Visit of Nobel Laureate

Adolfo Perez Esquivel visits Friends House

Adolfo Perez Esquivel and Marigold Best with the Nobel Peace Prize. | Photo: Photo: Blake Humphries.

A Nobel Peace Prize winner visited Friends House on Monday and encouraged Quakers to keep campaigning for peace. Argentine activist Adolfo Perez Esquivel renewed his friendship with British Quakers with whom he had worked during the Falklands War thirty years ago.

He is one of seven Nobel Peace Prize winners who have signed a letter to David Cameron urging him to adopt a less warlike attitude to the Falklands and to engage in dialogue with Argentina. He told the Friend it would be ‘a big help’ if Quakers were to write their own letters to Downing Street to back up the request.

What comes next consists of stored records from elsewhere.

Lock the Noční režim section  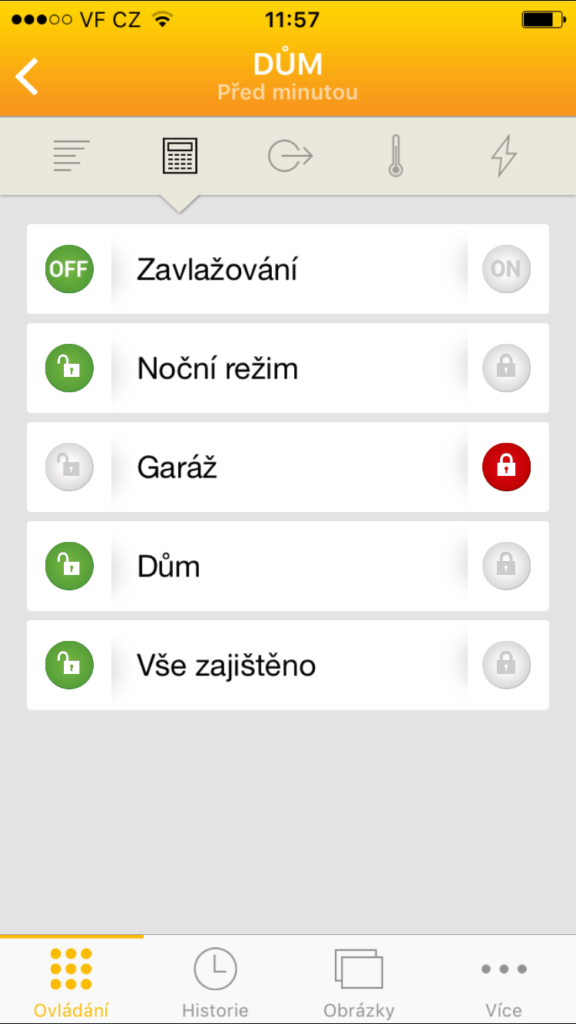(x=506, y=368)
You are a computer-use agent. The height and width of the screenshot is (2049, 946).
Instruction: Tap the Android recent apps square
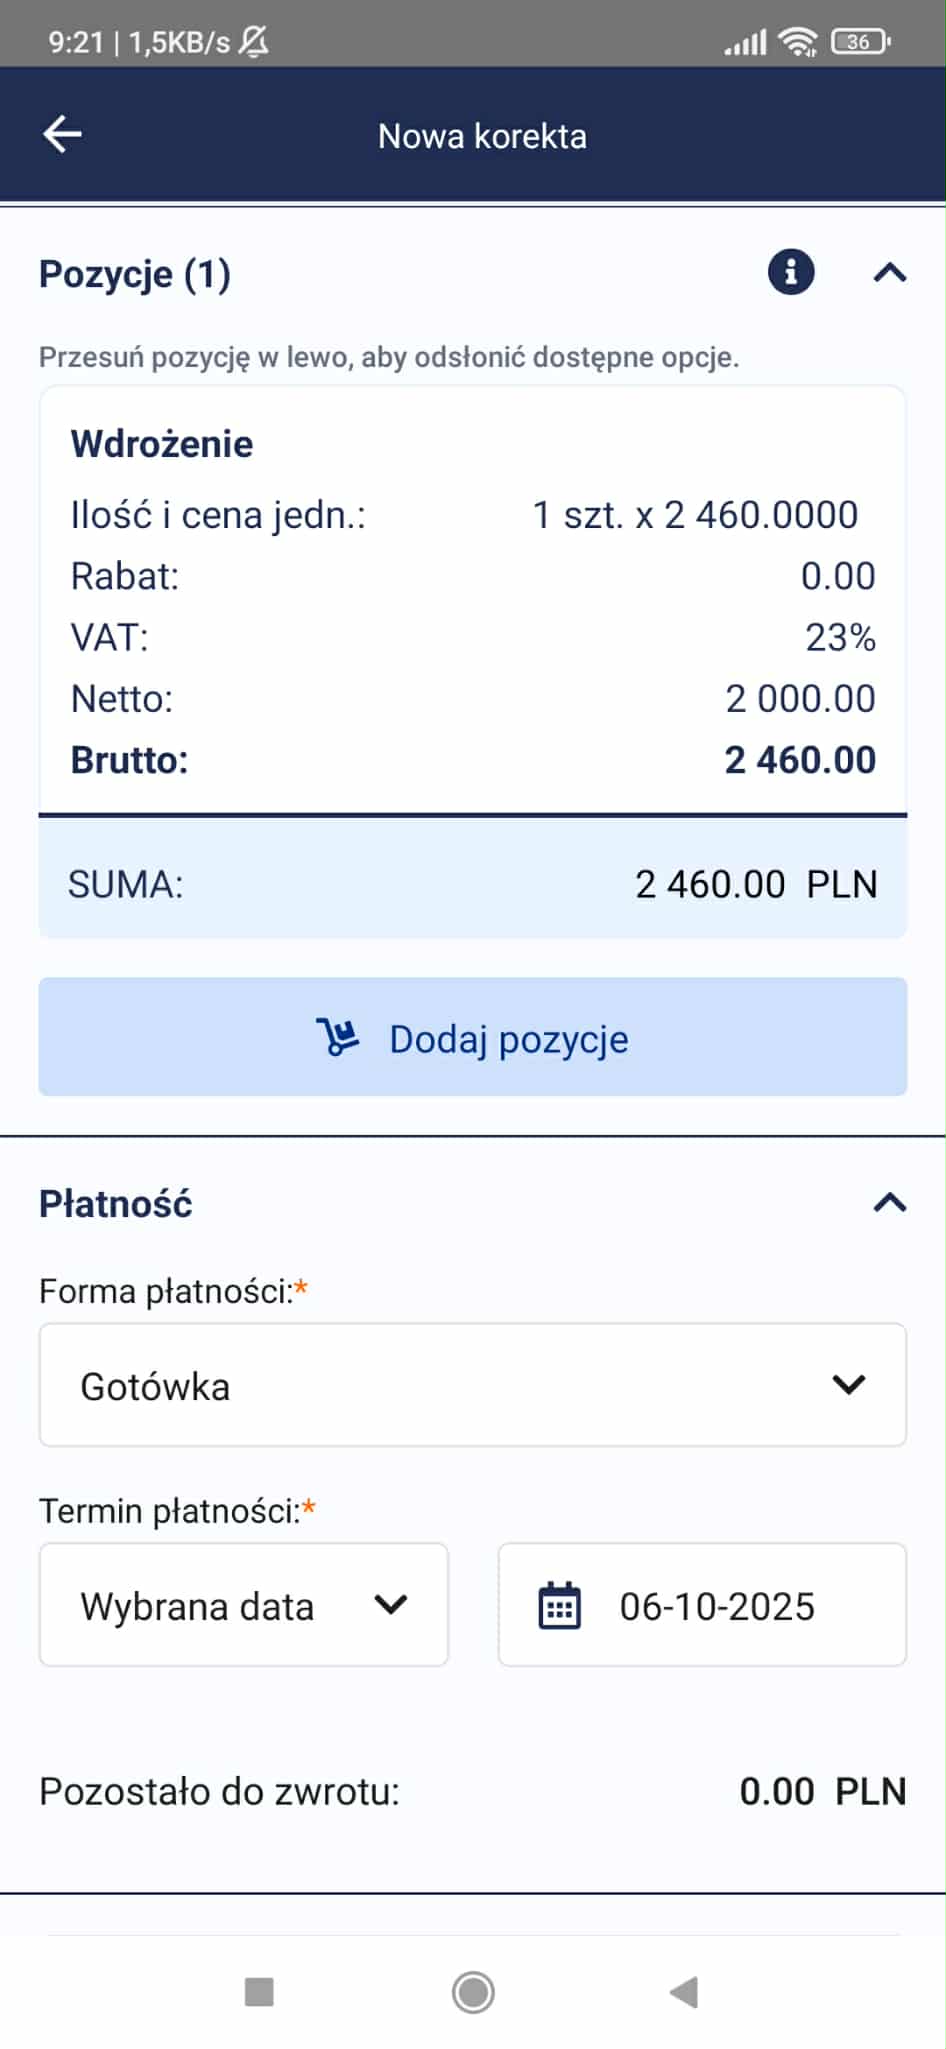coord(259,1992)
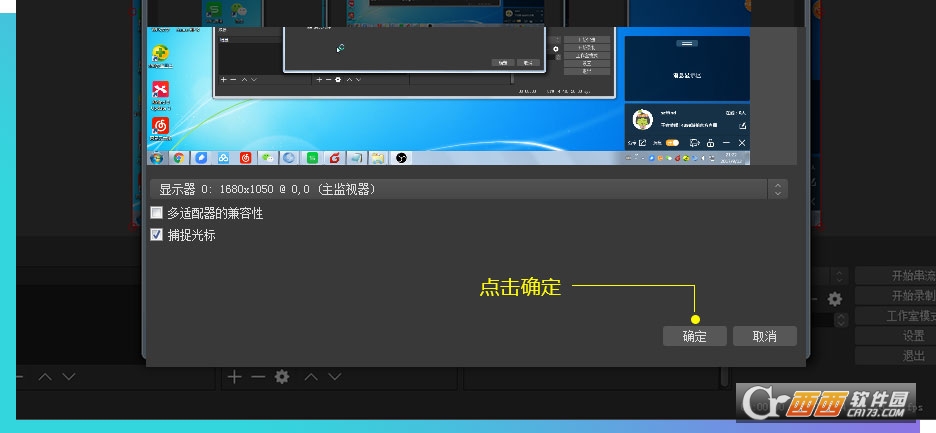Open the mixer gear settings icon
Image resolution: width=936 pixels, height=433 pixels.
click(x=834, y=298)
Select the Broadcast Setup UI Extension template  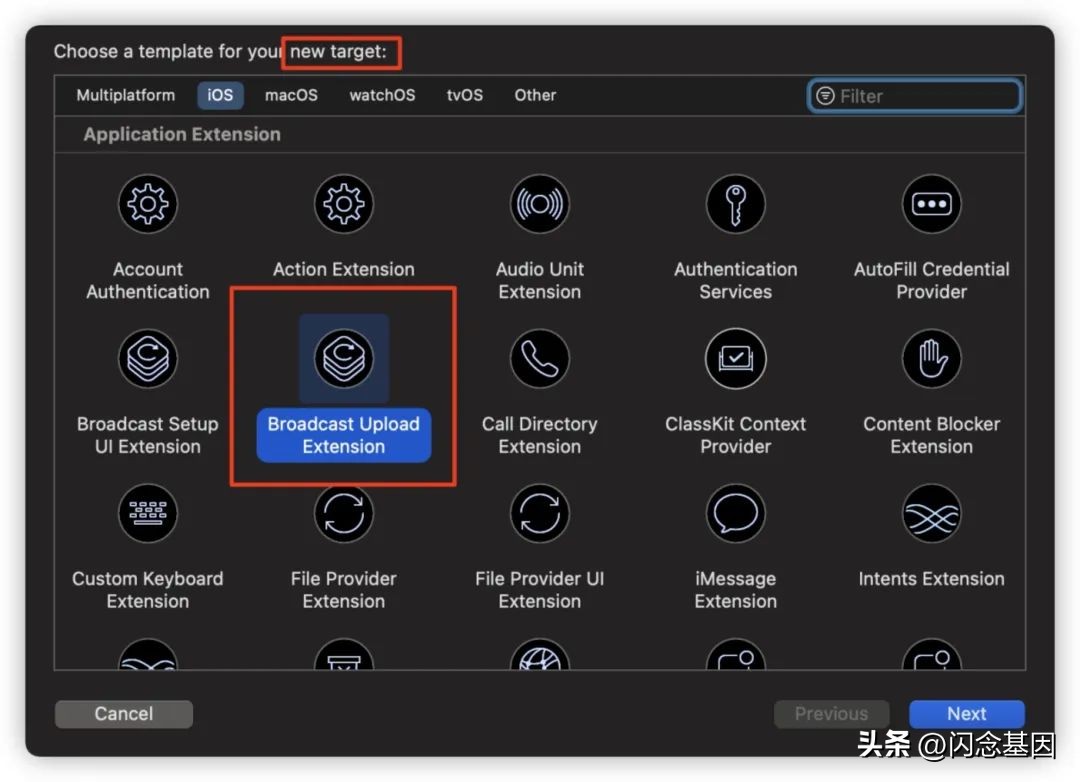(148, 359)
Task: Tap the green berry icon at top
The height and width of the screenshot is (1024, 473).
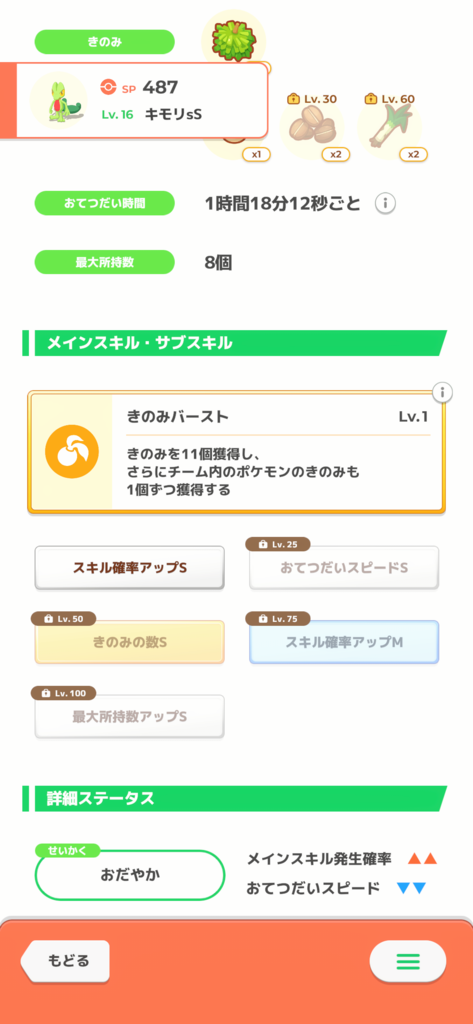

Adolfo Perez Esquivel won the Nobel Peace Prize in 1980 after years spent resisting military dictatorships throughout Latin America. Friends campaigned for his release when he was imprisoned and tortured by Argentina’s former military junta.

Adolfo’s journey to Britain was easier this time than it was then. UK authorities prevented him from entering the country during the war in 1982. British Quakers joined other peace campaigners in travelling to Paris to meet him there. On Monday, he met with Marigold Best, who had liaised with him on behalf of British Friends during the Falklands War, and saw the 1947 Nobel Peace Prize awarded to Quakers (see photo).

He told the Friend he is concerned by two aspects of the UK government’s current attitude to the Falklands: the ‘absence of a willingness to dialogue’ and the significant increase in the British military presence, which is ‘not good for anyone in the region’.

He said: ‘The president of Argentina has publicly stated her willingness to dialogue and this has been reiterated many, many times, but dialogue has to take two’.

Leymah Gbowee, the Liberian peace campaigner who shared last year’s Nobel Peace Prize, was one of the other laureates to sign the letter. Signatories included Desmond Tutu from South Africa and Mairead Corrigan Maguire from Northern Ireland.

Adolfo Perez Esquivel is pleased to see British Friends still campaigning against the arms trade. ‘Britain and the US sold lots of arms to regimes in Latin America,’ he said. ‘Those same arms that they used to suppress their own people were also used in the military action in the Malvinas.’

Countries in Latin America are still struggling to pay off debts accumulated by former dictators who bought weapons from the West. He urged Quakers ‘to support the efforts to cancel those debts’.